Nevertheless, my recent immersion in the life and writings of William Stringfellow -- who, as a young lay theologian during Karl Barth's 1962 tour of the U.S. was singled out by Barth as one of the few who really got what he was saying -- gives me appreciation for at least some of what I read there.

Today, there's a particularly interesting essay entitled Ten Thoughts on the Literal and the Literary that that addresses much more powerfully the point I tried to make in my last post about how art can convey Truth better than most intellectual discourse. There is a particulary interesting though brief thought on something called "virtue ethics" that struck home, and about which I'd like to learn more.

The whole essay is worth reading, but here are a few tantalizing excerpts:

The more literal, the less literary a person is likely to be – and vice versa. . . . To plagiarise Paul, the literal crucifies, the literary resurrects: meaning walks through closed doors. “Tell all the Truth but tell it slant” Emily Dickinson).
* * *
Fundamentalist ethics are rule-based, and the answers to moral problems are found, decontextualised, at the back of the (good) book.

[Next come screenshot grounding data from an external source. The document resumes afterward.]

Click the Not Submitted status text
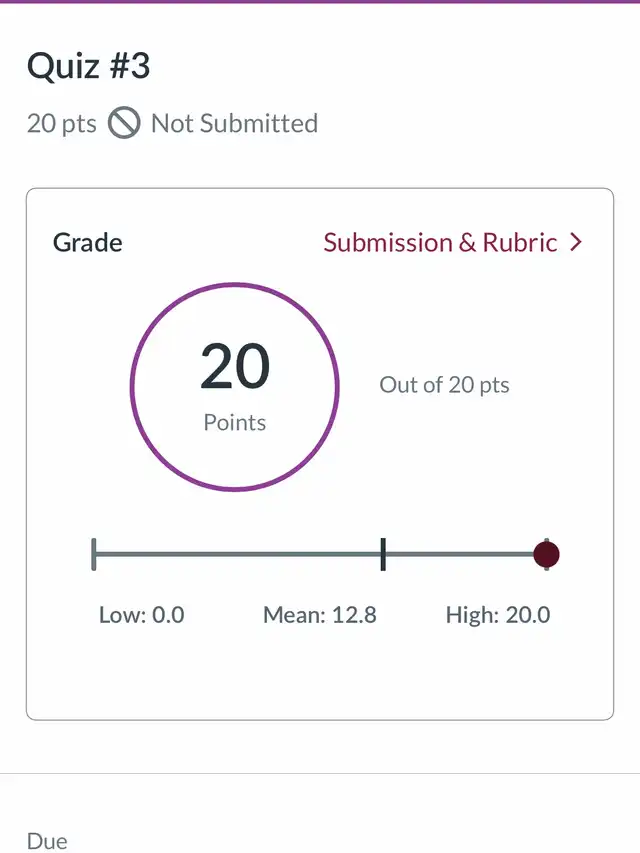The height and width of the screenshot is (853, 640). pos(234,123)
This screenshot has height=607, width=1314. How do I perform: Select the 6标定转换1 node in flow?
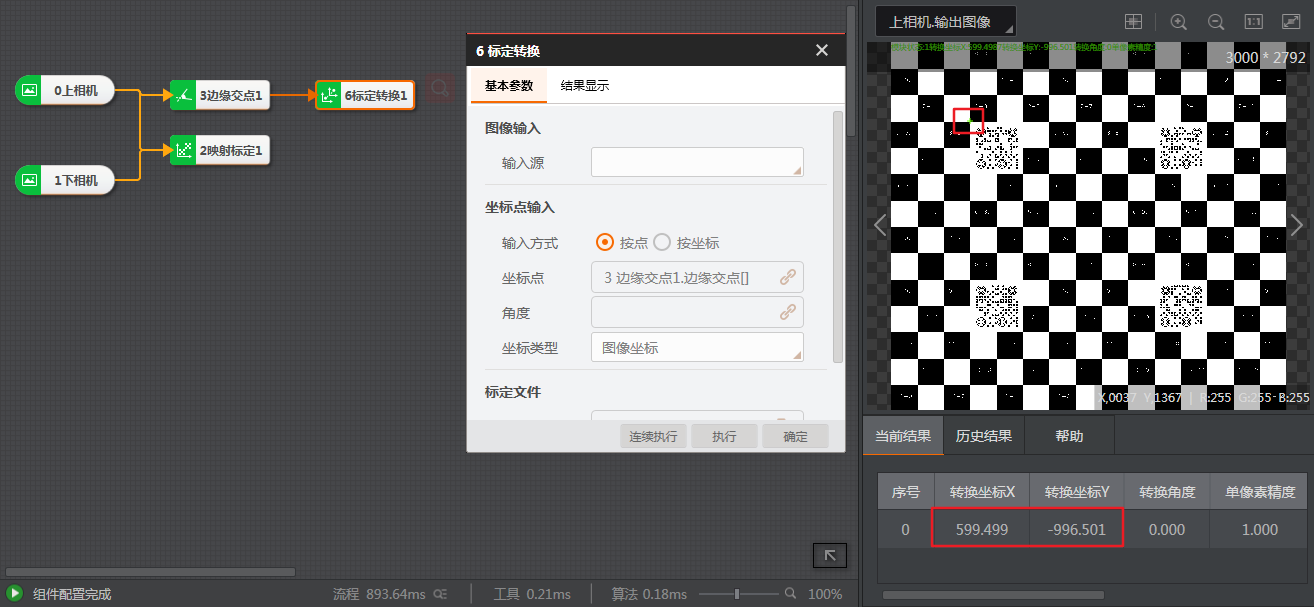[368, 95]
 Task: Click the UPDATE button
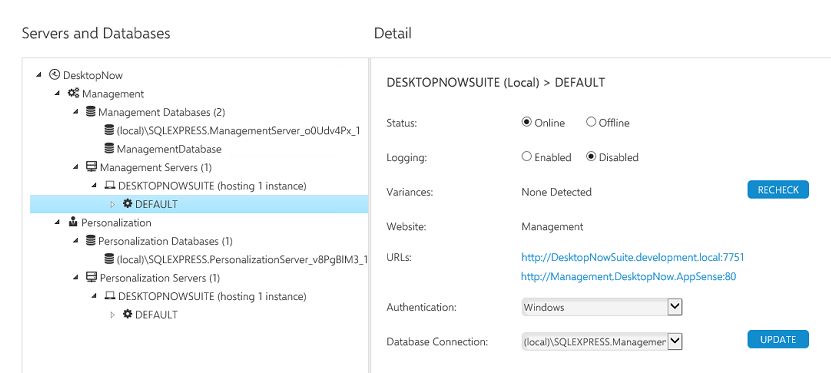point(778,340)
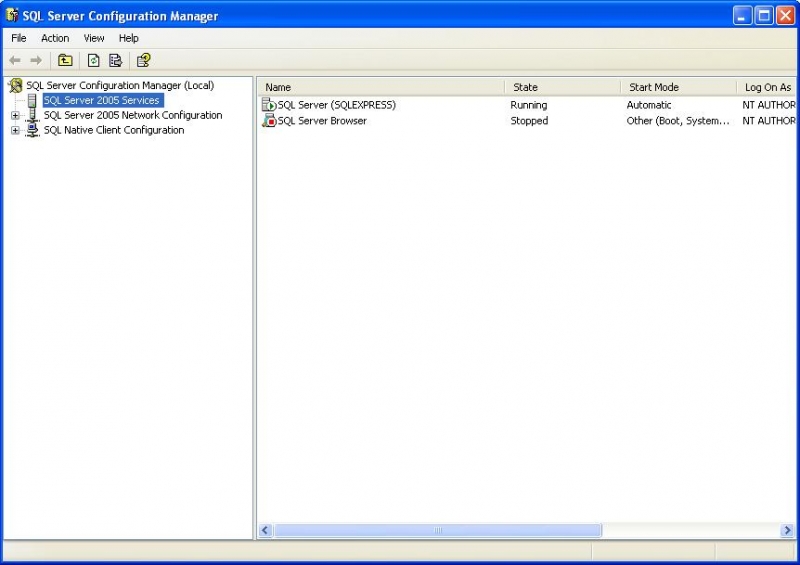The width and height of the screenshot is (800, 565).
Task: Sort services by the State column header
Action: tap(562, 87)
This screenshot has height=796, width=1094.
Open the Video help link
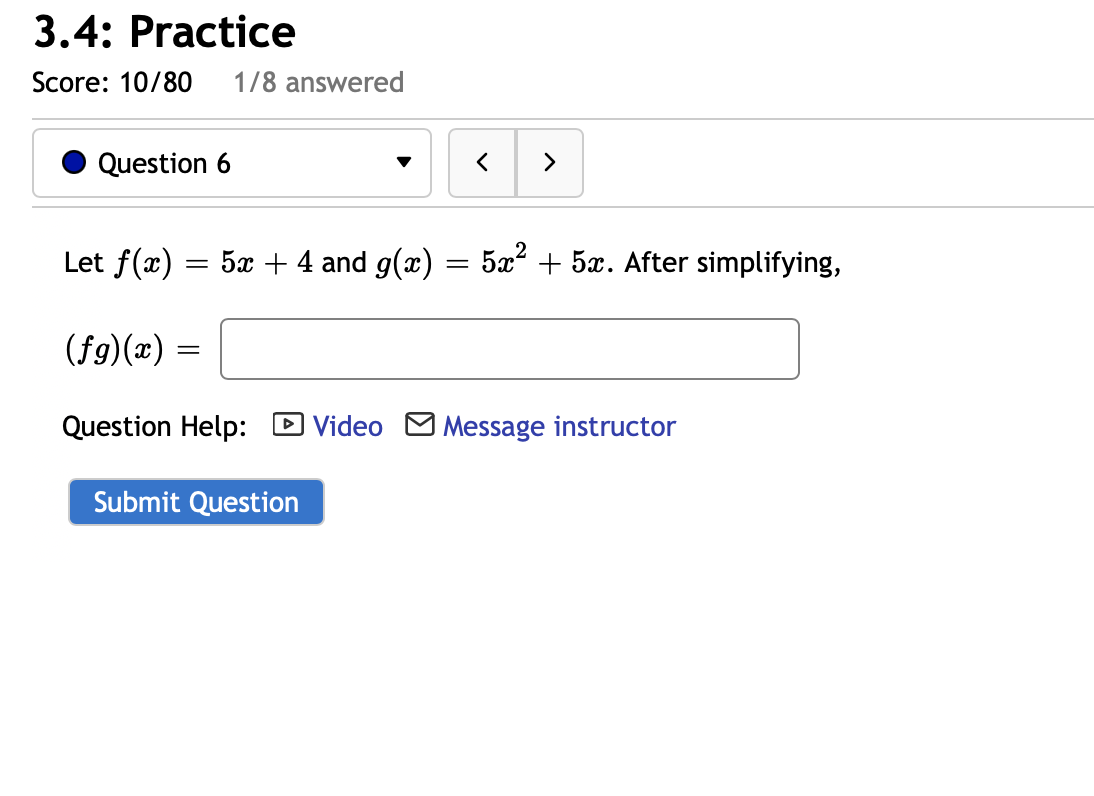[347, 426]
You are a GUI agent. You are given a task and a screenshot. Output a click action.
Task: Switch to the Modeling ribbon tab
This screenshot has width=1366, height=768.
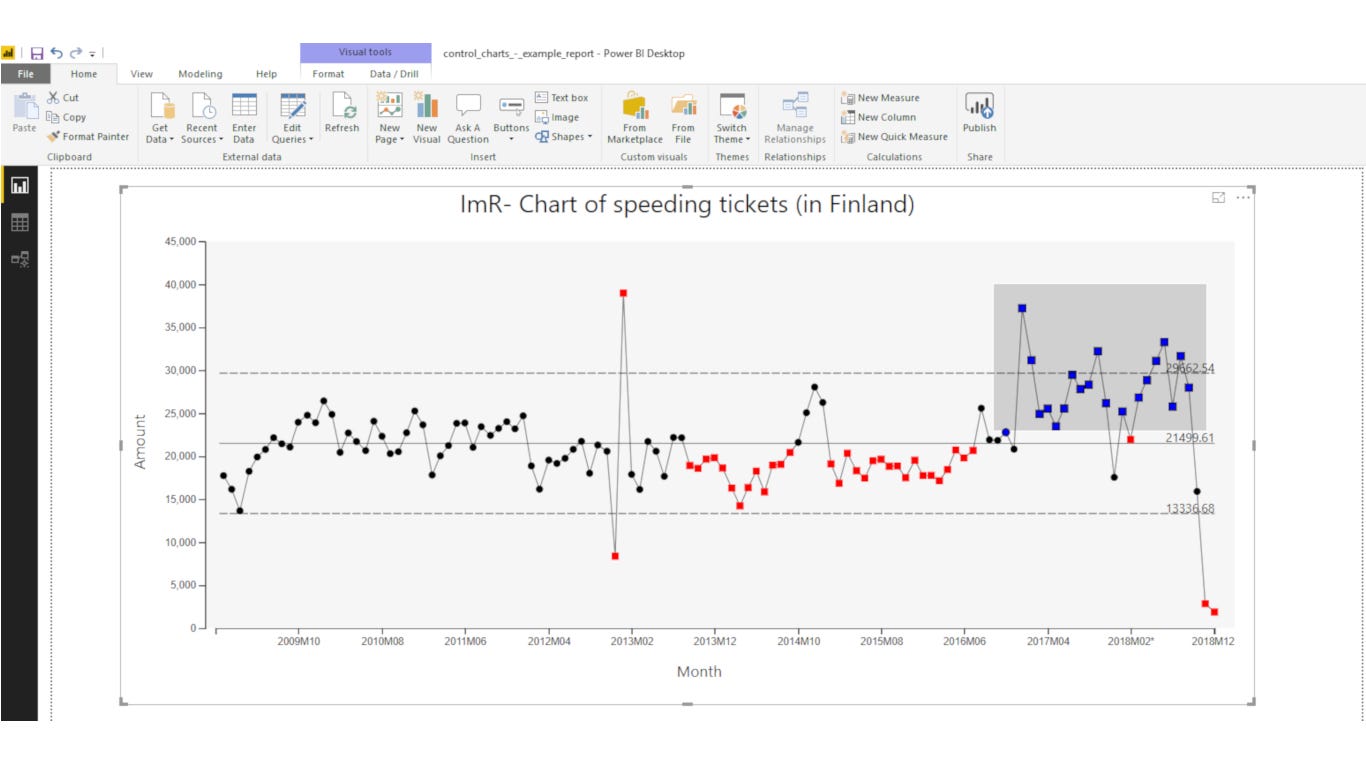click(x=200, y=73)
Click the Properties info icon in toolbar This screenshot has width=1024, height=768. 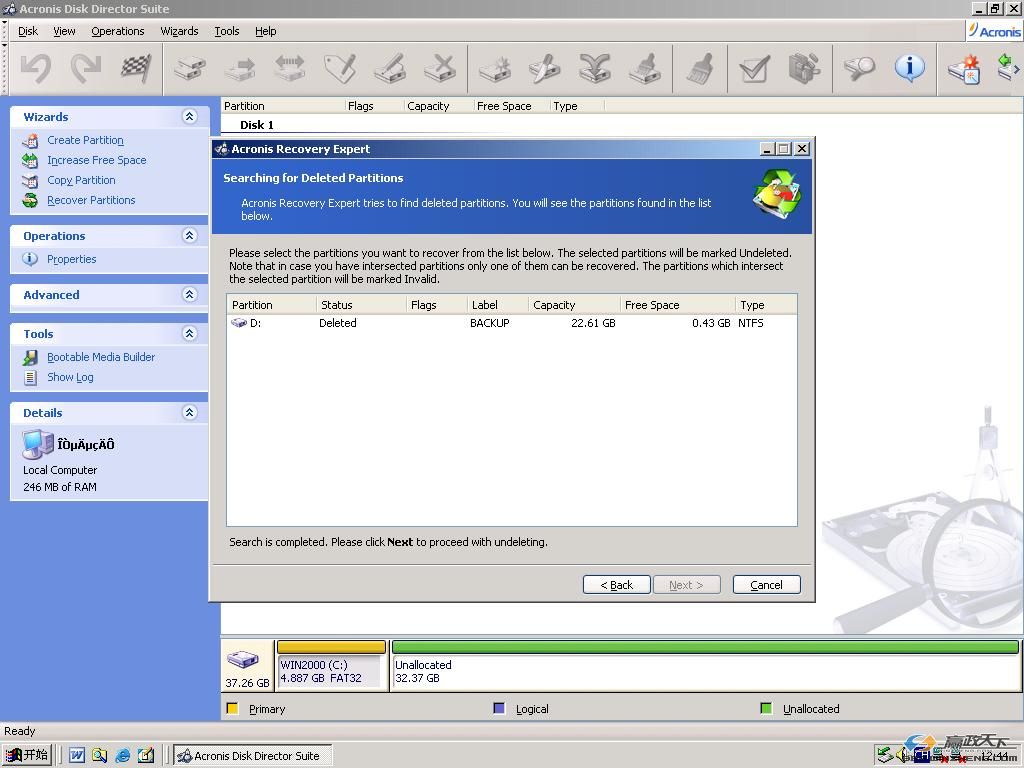click(909, 68)
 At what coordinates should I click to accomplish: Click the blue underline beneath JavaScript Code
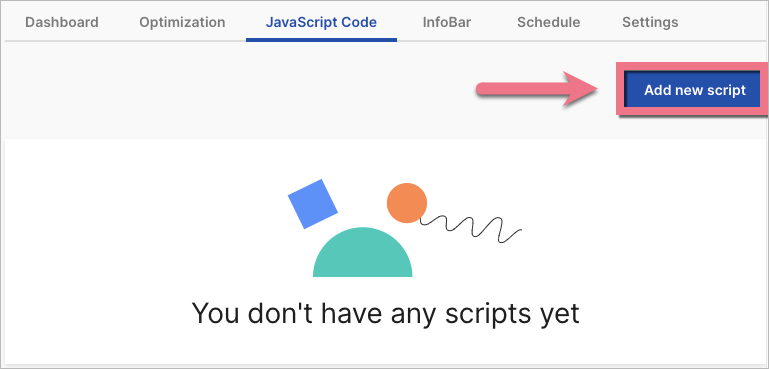coord(321,39)
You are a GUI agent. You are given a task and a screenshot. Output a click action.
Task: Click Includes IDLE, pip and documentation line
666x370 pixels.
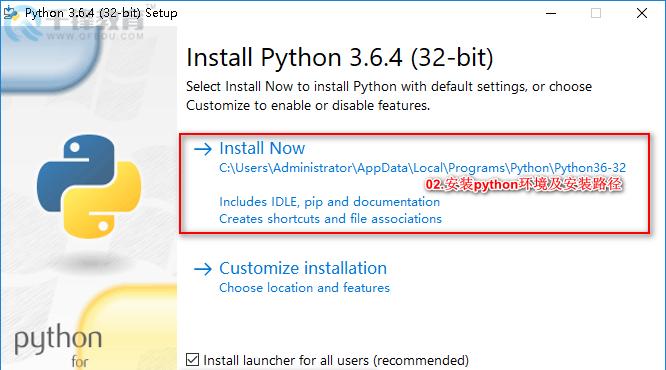pos(330,202)

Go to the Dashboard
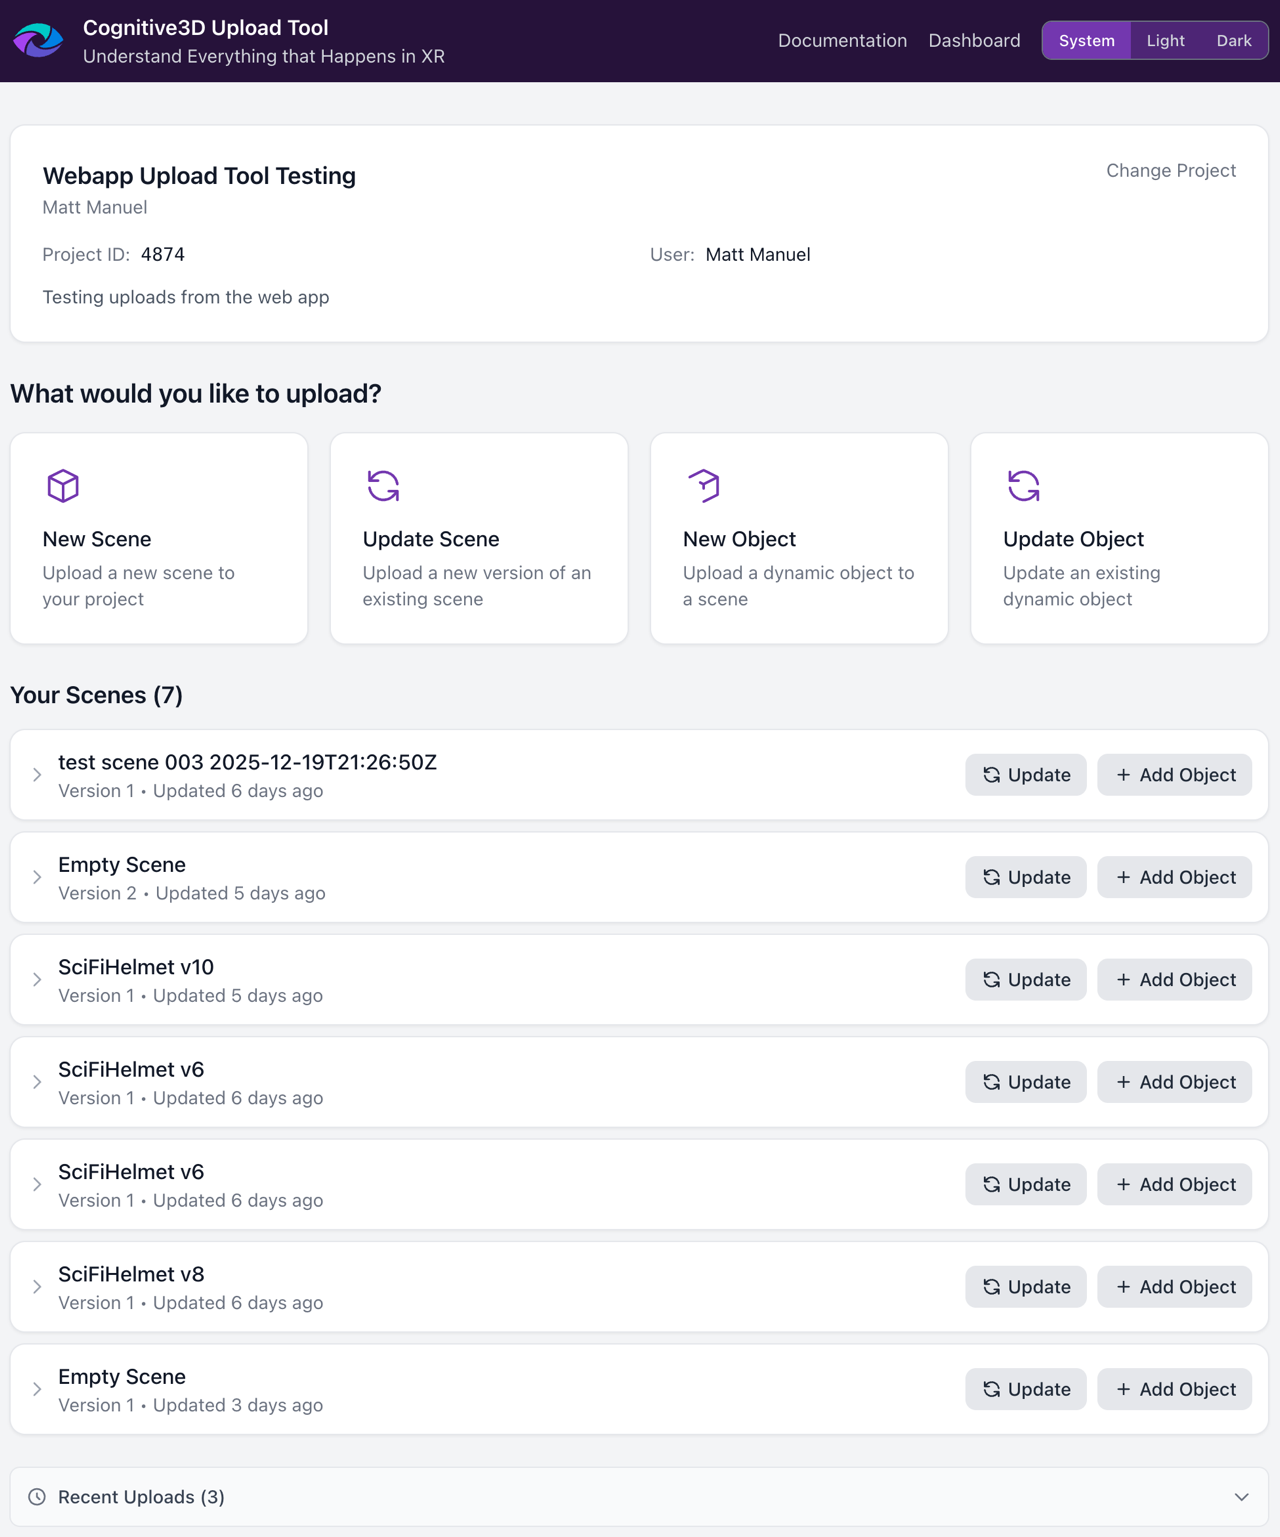pos(974,41)
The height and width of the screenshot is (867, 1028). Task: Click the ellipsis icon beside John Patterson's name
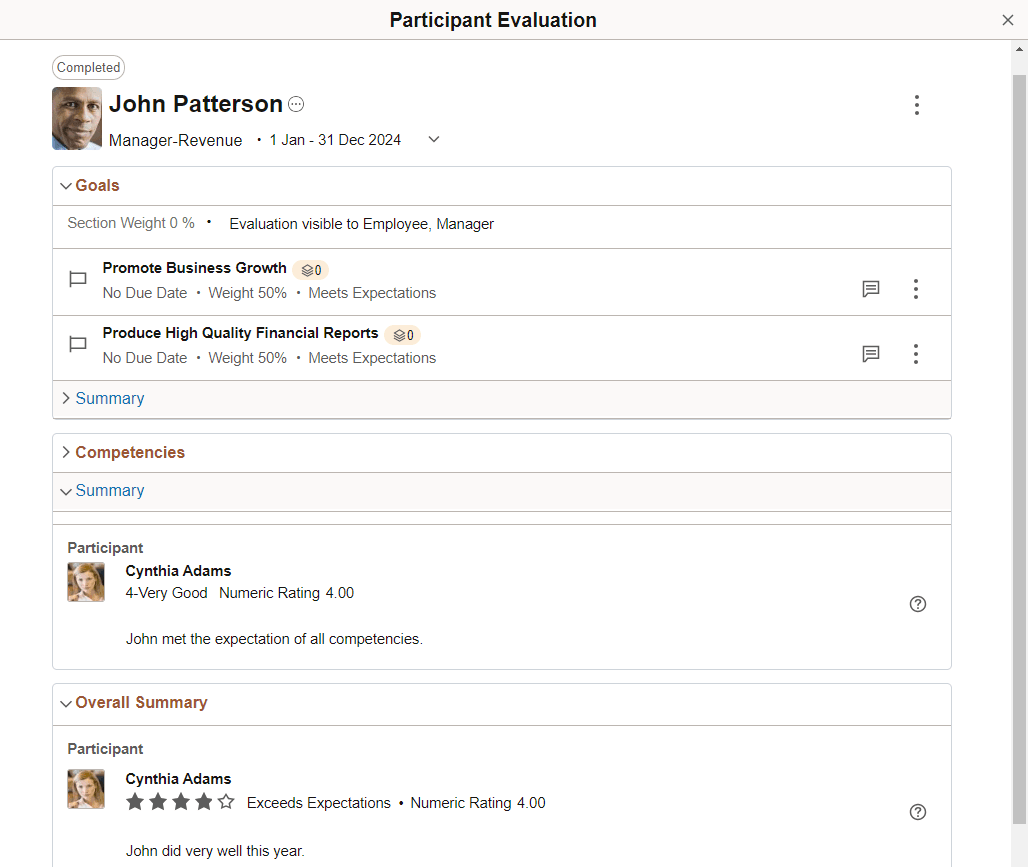click(x=296, y=103)
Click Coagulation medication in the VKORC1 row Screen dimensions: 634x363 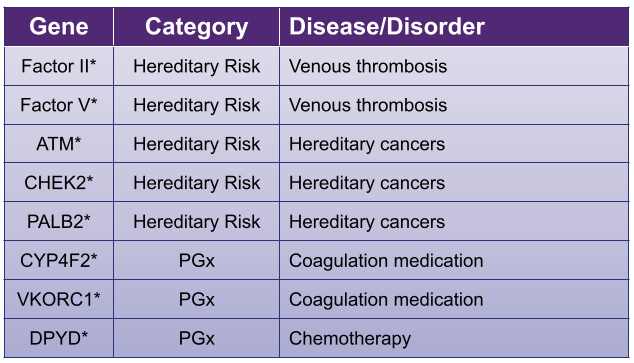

Jesus’preferred method of ethical instruction, however, is the parable, “subversive speech” (William R. Herzog II). Indeed Richard B. Hays argues that a “symbolic world as context for moral discernment” is fundamental to the entire New Testament. “The kingdom of God is like this.” Enter the story, work it out – then act it out!
* * *
Rules are not excluded, but they function heuristically, as “perspicuous descriptive summaries of good judgments” (Martha Nussbaum), to inculcate habits appropriate to the development of Christ-like character. Moral theology works best when it tells the stories of the saints. Virtue ethics is narrative ethics,where the script is unfinished and improvisation is essential. The Christian life is jazz.
* * *
One of the great filmic send-ups of biblical literalism: the opening scene of Monty Python’s Life of Brian. The camera pans to Jesus preaching the Sermon on the Mount, and then to a group at a distance where our Lord’s voice doesn’t quite carry. “Blessed are the cheese makers,” one character hears. “What’s so special about the cheese makers?” asks a woman. “Obviously it is not to be taken literally,” her husband replies; “it refers to any manufacturer of dairy products.”
* * *
If we are ignorant of science we lapse into Idiocy 101-102: Creationism; or Imbecility 201-202: Intelligent Design. But if we are ignorant of literature, mere ignorance becomes downright dangerous – witness the nonsensical interpretations of biblical apocalypse by the religious right and its pernicious influence on American foreign policy in the Middle East.

I like this. It changes the question from "What do you think?" to "What's your story?"

1 comment:

Dave Carl said...

This theme of telling a story is one that somehow keeps popping into my awareness lately. I actually started to do that in MfW recently, and it felt so powerful that... well, I chickened out and kept it to myself! But maybe that's an indication that this is the right track. Its something I'd like to continue to explore.

As for improvisational jazz, its not something you hear a lot on the banjo --but I'm sure you could manage it!